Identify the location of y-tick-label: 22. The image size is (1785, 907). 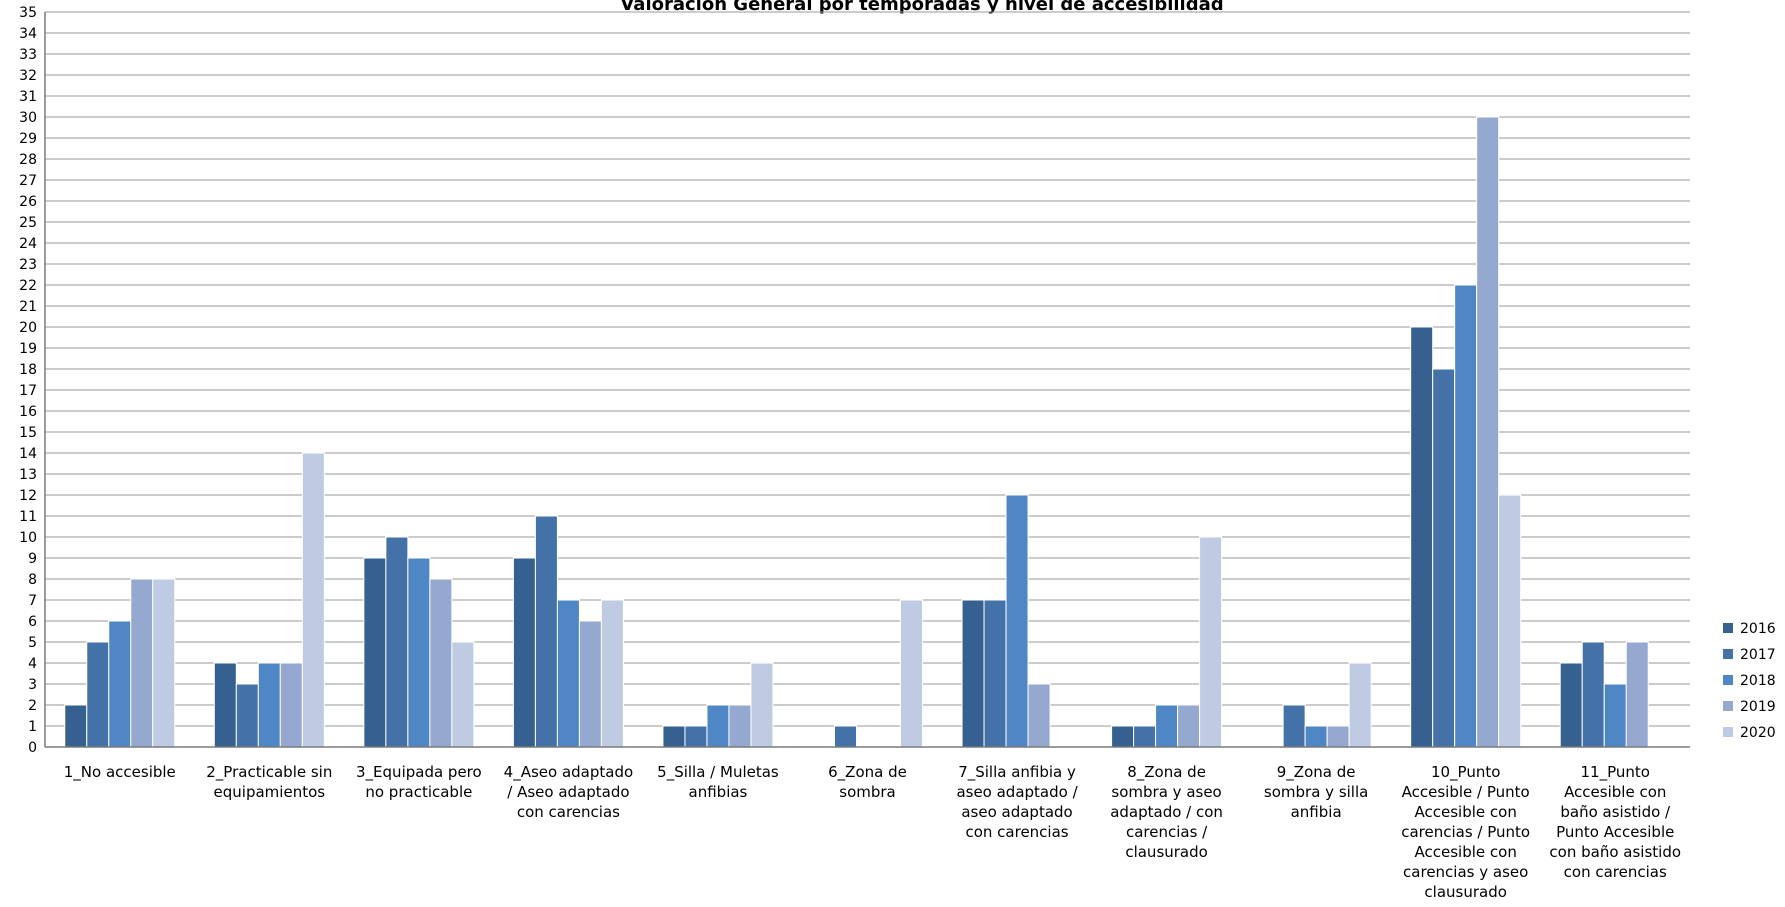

* * *

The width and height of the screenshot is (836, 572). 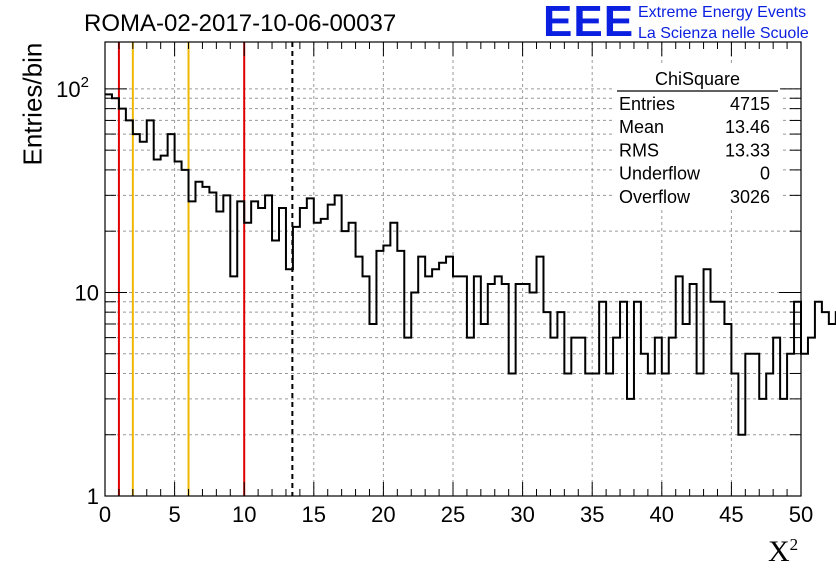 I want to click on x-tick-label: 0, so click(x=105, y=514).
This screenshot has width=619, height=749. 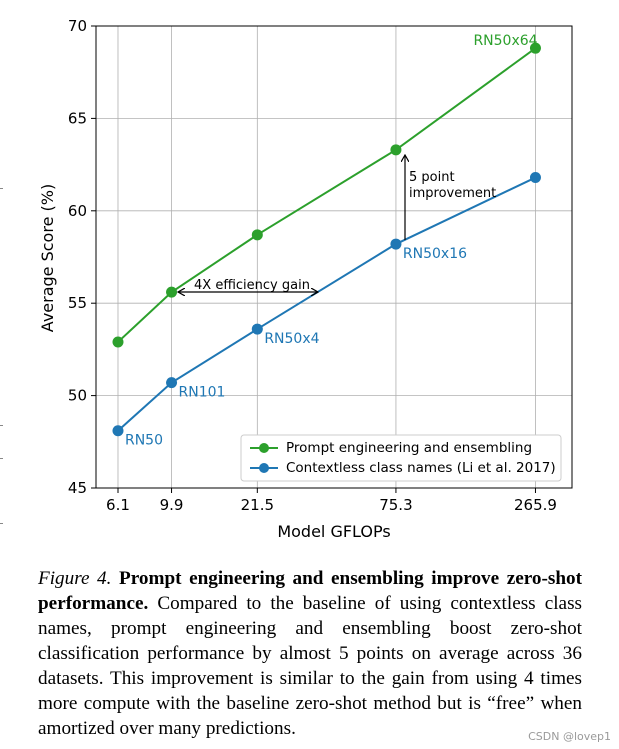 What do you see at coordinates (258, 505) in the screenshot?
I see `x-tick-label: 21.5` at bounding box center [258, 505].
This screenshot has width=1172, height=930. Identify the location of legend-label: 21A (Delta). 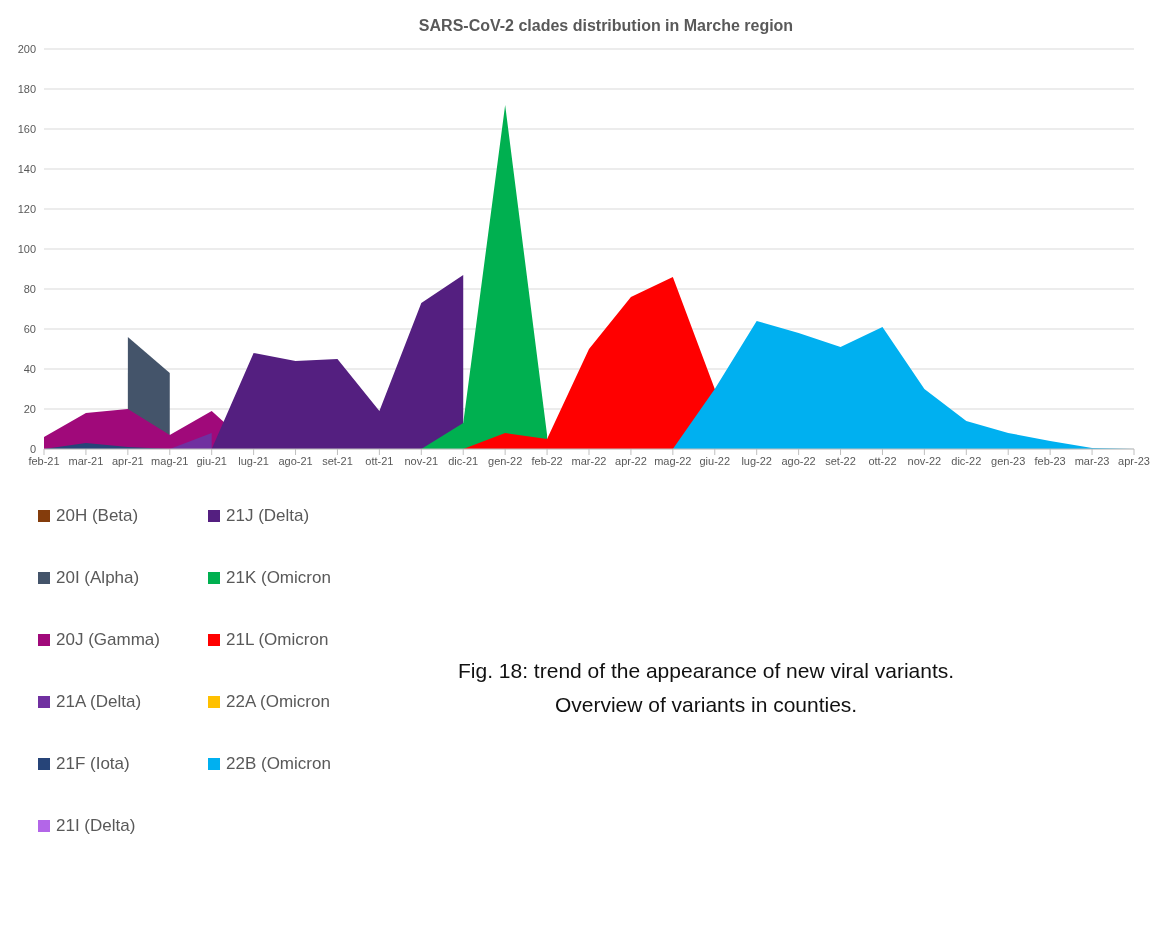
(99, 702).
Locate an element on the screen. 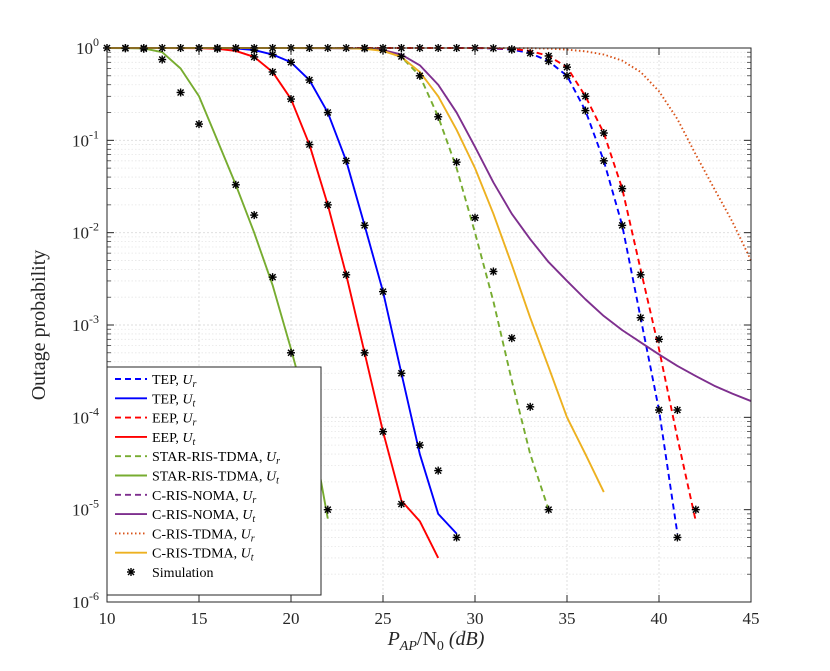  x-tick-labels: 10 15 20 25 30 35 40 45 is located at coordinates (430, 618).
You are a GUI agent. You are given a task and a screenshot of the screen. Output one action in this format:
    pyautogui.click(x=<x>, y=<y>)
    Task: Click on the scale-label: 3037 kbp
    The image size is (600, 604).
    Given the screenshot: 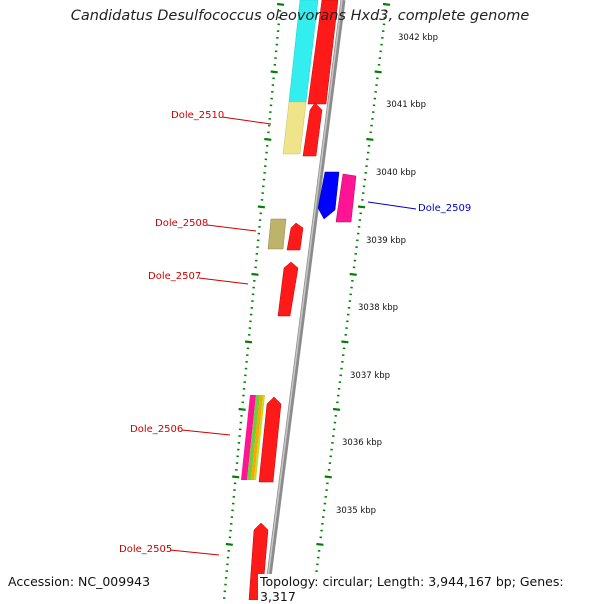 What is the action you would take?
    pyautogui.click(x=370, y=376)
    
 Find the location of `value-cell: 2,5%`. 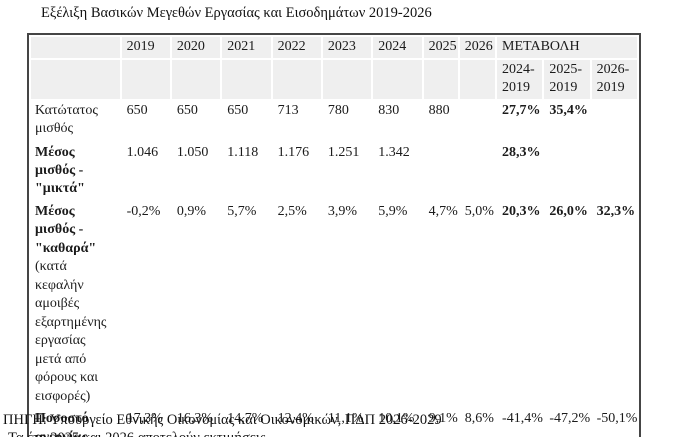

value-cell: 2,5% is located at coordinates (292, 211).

...

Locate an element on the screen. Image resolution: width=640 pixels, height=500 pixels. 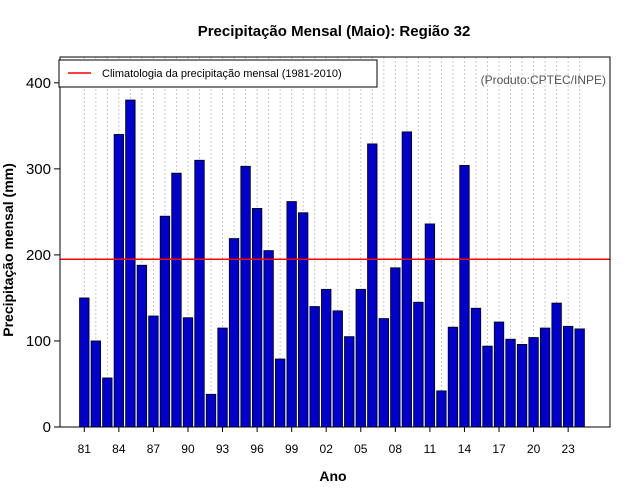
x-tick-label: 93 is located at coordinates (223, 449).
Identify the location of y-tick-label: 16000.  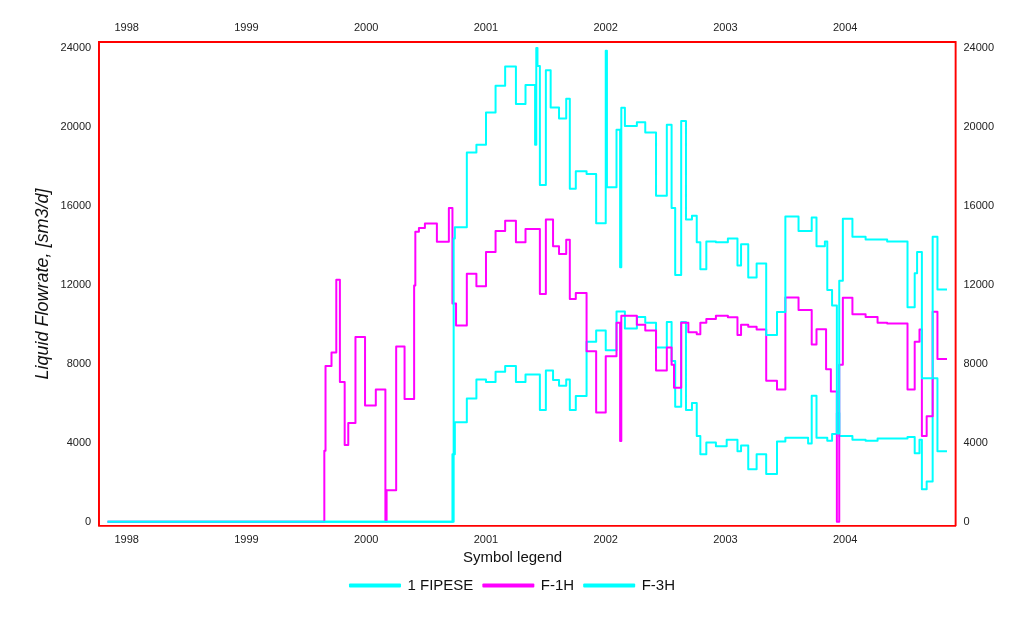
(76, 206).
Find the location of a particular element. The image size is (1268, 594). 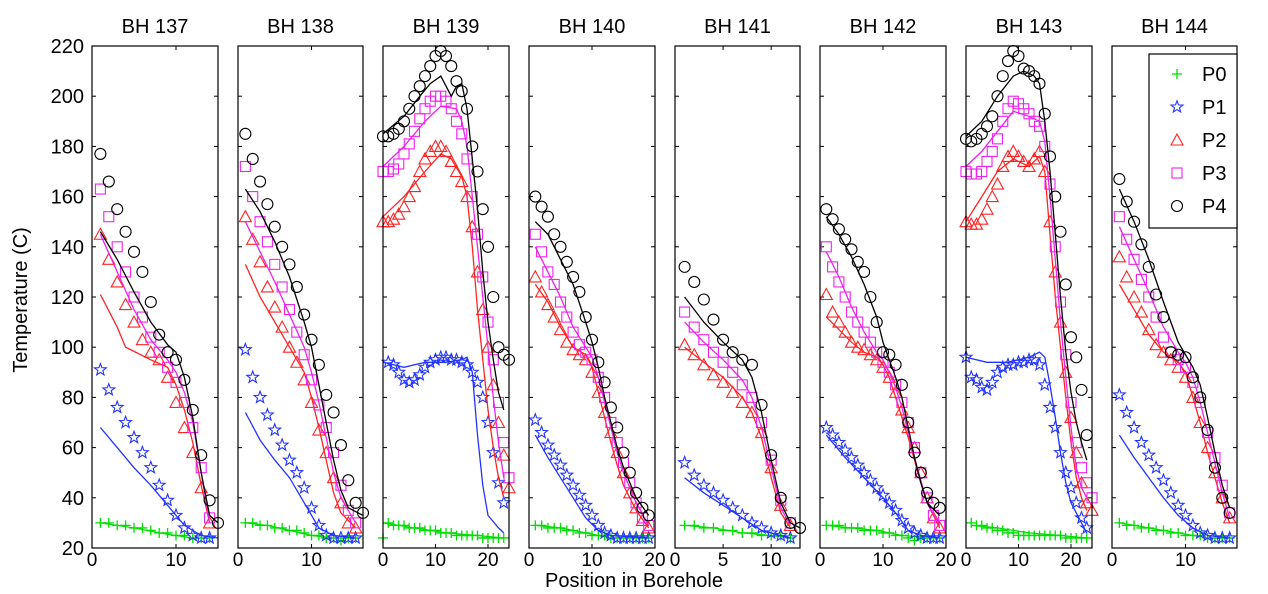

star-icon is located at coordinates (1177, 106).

**Compito**
Riporta come elenco numerato le righe dei record a partire da quella che contiene "Find the location of a" fino a quella che contiene "star-icon is located", entrambe incluse. Tralascia le righe vuote e ometti le immagini.

**Soluzione**
1. Find the location of a particular element. The image size is (1268, 594). 
2. star-icon is located at coordinates (1177, 106).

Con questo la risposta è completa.